*** Opening Input for this task ***
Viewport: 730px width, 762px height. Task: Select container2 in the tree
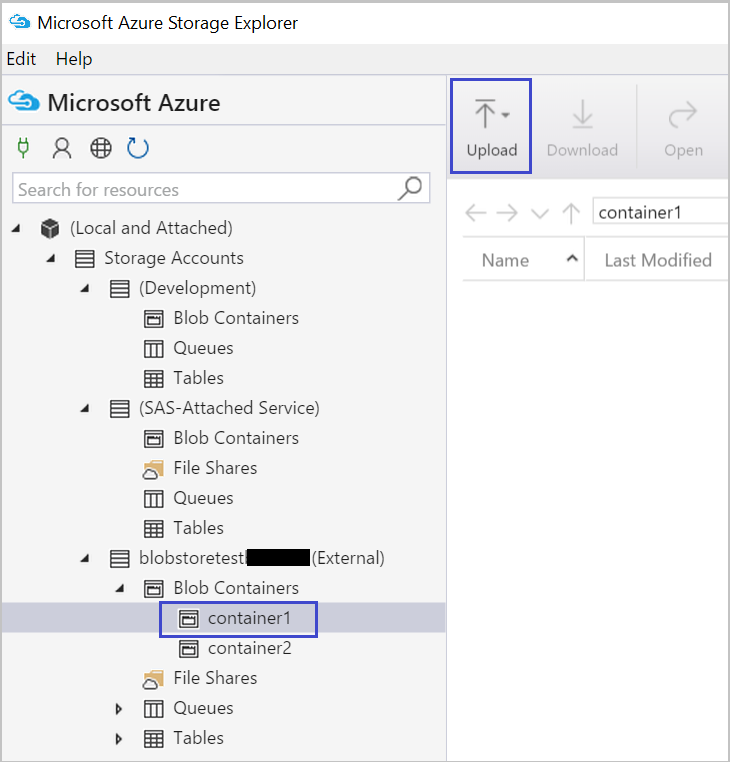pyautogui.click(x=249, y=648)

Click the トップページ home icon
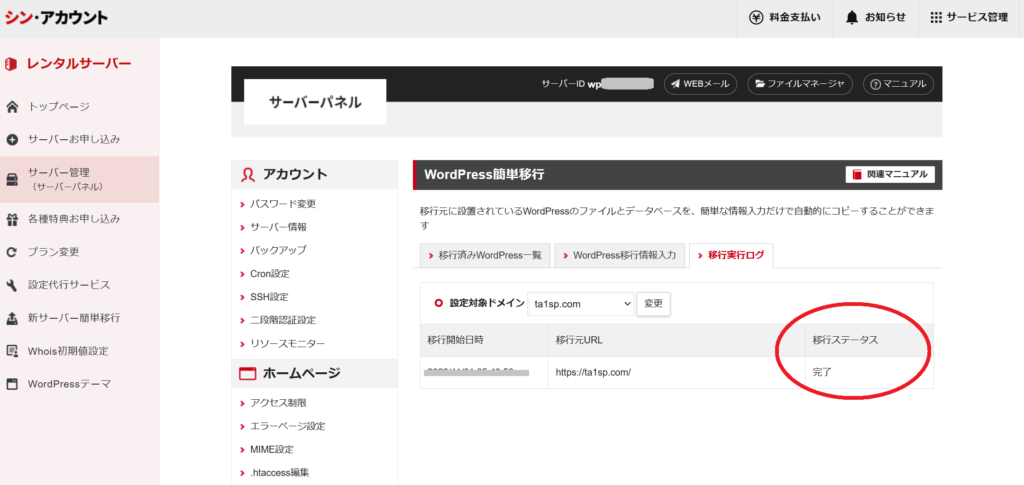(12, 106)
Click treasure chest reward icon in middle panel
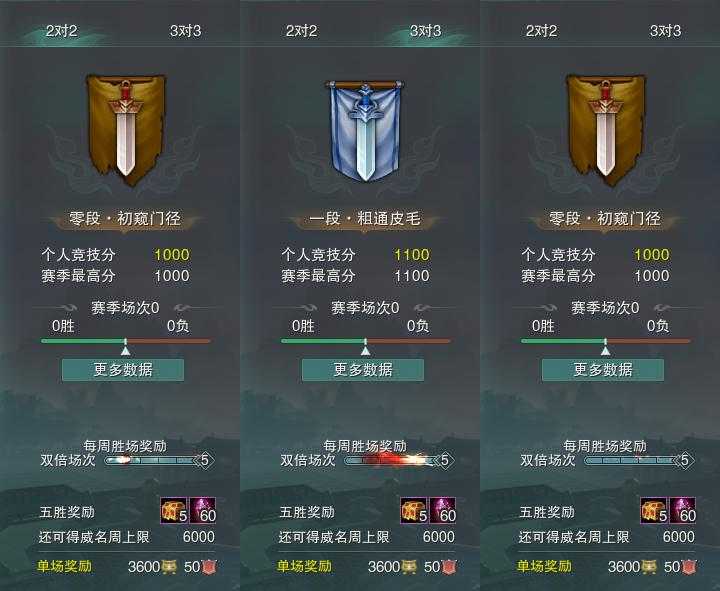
*** Closing Input for this task ***
### What you will do
Reproduce the entries above exactly. Do not include the images.

### Written solution
Viewport: 730px width, 762px height. Task: Select container2 in the tree
pyautogui.click(x=249, y=648)

Click the トップページ home icon
(12, 106)
Click treasure chest reward icon in middle panel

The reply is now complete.